Friday, April 15, 2011

ANOTHER NOT-SO-SUBTLE ATTACK ON SCIENTIFIC EDUCATION

By a 70-23 vote, the Tennessee House of Representatives recently approved and sent to the Senate a bill that protects teachers from discipline if they discuss alternatives to prevailing scientific theories, more specifically, evolution.

We all know what a great problem we’ve had with the number of teachers charged by secular humanists with not teaching evolution.

Sponsor, Rep. Bill Dunn, R-Knoxville, said the purpose is to promote "critical thinking" in science classes. What Dunn really means is, “We’ll find a way around that pesky First Amendment to the U.S. Constitution.”

As a matter of fact, the Tennessee Constitution’s Declaration of Rights, Article I, Section 3, is also very specific on this matter and clearly states: “…no preference shall ever be given, by law, to any religious establishment or mode of worship.”

Apparently there is a gene in the DNA of some that blocks the comprehension of the line between state and religion. The authors of the U.S. Constitution and the Tennessee Constitution were just a few years removed from both political and religious oppression and strove to make sure it never happened here.

We need only look at the first act of Christian leaders after they were taken off the list of outlaw religions by the Emperor Constantine, just after the penning of the Nicene Creed. The Trinitarian majority immediately asked that Arius, who was not Trinitarian, be banished.

Religion is not irrational but religious zealotry always is. When any believer of any religion crosses the line between gathering converts by persuasion and enforcing any religious belief by power of law, it becomes a threat to religious freedom. There have been few exceptions in the history of humanity.

The theory of evolution does not deal with the spark of creation, the prime motivator, God or whatever we choose to believe brought the universe into existence. It is simply the theory of gradual change. Most thinking people have never seen a conflict between evolution and the existence of God.

On the other hand, it is impossible to teach creationism or intelligent design without bringing religion into the equation. There are private religious schools for those who wish to deny their children access to the world outside religious studies.

Religion and the teaching thereof is for church, Sunday school and family devotions. It is illegal to teach religion in a school paid for by tax dollars. The constitution of Tennessee is even more specific in its language than the First Amendment to the U.S. Constitution.

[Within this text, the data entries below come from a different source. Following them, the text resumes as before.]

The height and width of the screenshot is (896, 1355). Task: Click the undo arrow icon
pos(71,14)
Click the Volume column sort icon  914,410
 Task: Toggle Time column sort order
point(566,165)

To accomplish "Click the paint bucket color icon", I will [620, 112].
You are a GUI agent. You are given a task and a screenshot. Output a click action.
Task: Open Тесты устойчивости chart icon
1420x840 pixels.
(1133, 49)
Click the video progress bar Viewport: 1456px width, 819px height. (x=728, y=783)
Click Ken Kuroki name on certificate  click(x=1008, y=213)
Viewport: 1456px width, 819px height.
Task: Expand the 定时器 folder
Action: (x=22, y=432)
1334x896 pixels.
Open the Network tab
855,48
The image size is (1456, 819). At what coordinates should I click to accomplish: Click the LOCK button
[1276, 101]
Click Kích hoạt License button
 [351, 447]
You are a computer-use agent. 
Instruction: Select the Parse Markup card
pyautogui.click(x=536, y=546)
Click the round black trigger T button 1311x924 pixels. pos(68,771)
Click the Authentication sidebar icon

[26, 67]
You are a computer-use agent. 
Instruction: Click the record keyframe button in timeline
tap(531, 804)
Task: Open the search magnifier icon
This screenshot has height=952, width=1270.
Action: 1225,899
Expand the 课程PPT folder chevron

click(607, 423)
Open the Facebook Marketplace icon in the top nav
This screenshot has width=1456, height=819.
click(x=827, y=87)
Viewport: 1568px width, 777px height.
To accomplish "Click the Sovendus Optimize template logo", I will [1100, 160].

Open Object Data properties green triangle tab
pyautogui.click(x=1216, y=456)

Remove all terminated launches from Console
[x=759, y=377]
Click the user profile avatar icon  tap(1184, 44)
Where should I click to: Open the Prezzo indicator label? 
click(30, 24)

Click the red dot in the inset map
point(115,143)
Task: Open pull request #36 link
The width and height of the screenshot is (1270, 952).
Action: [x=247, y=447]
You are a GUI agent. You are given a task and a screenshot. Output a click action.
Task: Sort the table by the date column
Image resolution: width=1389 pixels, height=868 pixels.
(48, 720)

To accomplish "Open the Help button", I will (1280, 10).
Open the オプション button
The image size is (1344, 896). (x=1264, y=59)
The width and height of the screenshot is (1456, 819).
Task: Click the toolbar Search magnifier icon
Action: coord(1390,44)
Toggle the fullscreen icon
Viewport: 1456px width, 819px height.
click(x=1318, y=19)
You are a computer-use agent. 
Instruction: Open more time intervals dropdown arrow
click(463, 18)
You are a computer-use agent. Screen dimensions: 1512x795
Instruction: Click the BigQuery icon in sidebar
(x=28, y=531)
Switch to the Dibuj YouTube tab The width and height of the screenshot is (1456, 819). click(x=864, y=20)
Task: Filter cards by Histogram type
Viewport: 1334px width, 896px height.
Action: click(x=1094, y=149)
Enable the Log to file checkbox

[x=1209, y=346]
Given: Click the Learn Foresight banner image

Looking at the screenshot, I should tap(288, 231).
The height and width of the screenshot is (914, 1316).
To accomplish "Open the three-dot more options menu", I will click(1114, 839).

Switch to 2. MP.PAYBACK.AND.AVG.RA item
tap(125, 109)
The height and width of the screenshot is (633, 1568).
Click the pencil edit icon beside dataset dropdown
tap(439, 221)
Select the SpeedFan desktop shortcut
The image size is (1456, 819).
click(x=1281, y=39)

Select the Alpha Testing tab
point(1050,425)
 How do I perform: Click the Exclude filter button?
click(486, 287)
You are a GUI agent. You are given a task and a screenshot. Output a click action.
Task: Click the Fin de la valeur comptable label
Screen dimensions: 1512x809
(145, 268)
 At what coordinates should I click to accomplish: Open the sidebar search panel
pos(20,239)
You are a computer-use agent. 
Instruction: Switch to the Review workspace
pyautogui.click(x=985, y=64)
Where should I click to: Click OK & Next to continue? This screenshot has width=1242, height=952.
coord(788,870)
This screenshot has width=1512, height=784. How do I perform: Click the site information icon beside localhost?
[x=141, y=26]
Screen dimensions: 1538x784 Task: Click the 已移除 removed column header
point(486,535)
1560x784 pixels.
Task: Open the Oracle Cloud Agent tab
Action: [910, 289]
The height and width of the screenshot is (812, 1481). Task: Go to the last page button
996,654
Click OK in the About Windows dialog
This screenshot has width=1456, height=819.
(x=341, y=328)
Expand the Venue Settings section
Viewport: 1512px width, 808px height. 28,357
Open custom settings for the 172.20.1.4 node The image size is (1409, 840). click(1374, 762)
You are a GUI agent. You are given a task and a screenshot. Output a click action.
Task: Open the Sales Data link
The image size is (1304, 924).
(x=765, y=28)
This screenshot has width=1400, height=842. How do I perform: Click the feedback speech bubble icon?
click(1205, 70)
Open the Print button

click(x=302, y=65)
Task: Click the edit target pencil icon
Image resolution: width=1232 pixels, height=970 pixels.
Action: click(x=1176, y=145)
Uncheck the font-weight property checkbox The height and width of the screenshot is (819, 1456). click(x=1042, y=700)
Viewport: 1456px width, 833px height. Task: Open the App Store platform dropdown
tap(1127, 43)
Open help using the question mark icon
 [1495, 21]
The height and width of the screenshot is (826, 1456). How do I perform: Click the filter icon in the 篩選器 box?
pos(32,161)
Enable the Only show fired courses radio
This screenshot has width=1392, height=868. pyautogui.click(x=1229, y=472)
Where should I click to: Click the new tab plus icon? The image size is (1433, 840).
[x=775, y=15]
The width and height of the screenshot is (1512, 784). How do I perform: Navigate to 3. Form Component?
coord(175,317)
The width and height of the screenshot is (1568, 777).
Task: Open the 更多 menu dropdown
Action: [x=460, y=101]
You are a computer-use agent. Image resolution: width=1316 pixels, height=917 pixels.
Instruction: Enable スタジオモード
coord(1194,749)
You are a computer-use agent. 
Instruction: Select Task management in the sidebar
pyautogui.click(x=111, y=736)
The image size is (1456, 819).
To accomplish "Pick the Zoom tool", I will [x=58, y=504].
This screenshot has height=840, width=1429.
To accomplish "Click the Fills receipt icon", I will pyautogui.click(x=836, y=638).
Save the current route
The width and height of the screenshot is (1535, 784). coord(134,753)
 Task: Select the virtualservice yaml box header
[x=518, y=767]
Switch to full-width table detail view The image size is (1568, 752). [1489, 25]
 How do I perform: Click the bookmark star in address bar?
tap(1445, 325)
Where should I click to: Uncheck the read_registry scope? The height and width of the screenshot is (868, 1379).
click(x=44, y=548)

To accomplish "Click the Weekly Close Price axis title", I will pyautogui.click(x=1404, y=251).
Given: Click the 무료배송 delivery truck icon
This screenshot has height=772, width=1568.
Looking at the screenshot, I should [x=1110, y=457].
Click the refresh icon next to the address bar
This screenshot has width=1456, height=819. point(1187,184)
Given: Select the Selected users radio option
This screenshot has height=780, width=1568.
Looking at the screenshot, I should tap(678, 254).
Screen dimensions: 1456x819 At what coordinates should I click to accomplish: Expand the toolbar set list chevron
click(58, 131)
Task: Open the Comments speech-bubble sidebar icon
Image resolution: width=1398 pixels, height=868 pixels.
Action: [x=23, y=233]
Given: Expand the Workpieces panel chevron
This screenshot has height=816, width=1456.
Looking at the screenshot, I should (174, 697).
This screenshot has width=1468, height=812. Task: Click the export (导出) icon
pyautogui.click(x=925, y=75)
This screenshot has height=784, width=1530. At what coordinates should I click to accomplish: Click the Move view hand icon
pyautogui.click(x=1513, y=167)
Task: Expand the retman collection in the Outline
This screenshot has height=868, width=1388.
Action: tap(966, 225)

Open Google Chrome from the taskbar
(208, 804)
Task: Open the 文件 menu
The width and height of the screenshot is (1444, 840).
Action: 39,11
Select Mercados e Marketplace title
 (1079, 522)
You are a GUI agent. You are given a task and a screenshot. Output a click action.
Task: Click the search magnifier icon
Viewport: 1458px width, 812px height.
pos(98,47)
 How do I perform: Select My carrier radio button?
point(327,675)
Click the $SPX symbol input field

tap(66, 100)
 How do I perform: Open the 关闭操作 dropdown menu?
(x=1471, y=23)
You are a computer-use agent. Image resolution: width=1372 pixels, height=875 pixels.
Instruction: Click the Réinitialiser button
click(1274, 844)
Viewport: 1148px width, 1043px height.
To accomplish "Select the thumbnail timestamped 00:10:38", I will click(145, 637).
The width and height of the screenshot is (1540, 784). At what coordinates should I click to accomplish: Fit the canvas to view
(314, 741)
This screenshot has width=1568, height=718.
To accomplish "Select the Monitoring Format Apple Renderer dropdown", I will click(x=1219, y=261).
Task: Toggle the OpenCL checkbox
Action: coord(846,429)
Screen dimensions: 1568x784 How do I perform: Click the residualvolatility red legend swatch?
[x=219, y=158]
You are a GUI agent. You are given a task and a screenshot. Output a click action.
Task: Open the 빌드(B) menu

Rep. Bill Dunn and his cohorts in the Tennessee House have once more attacked the constitutional separation of church and state and they were not even creative about it. This state has enough problems without the religious right trying to reignite a battle that has already been fought so often.

Religion is personal matter to be studied in places of worship and at home. If the “alternate theories” taught in science classes include, let’s say, the Hindu story of creation, we all know who will scream the loudest.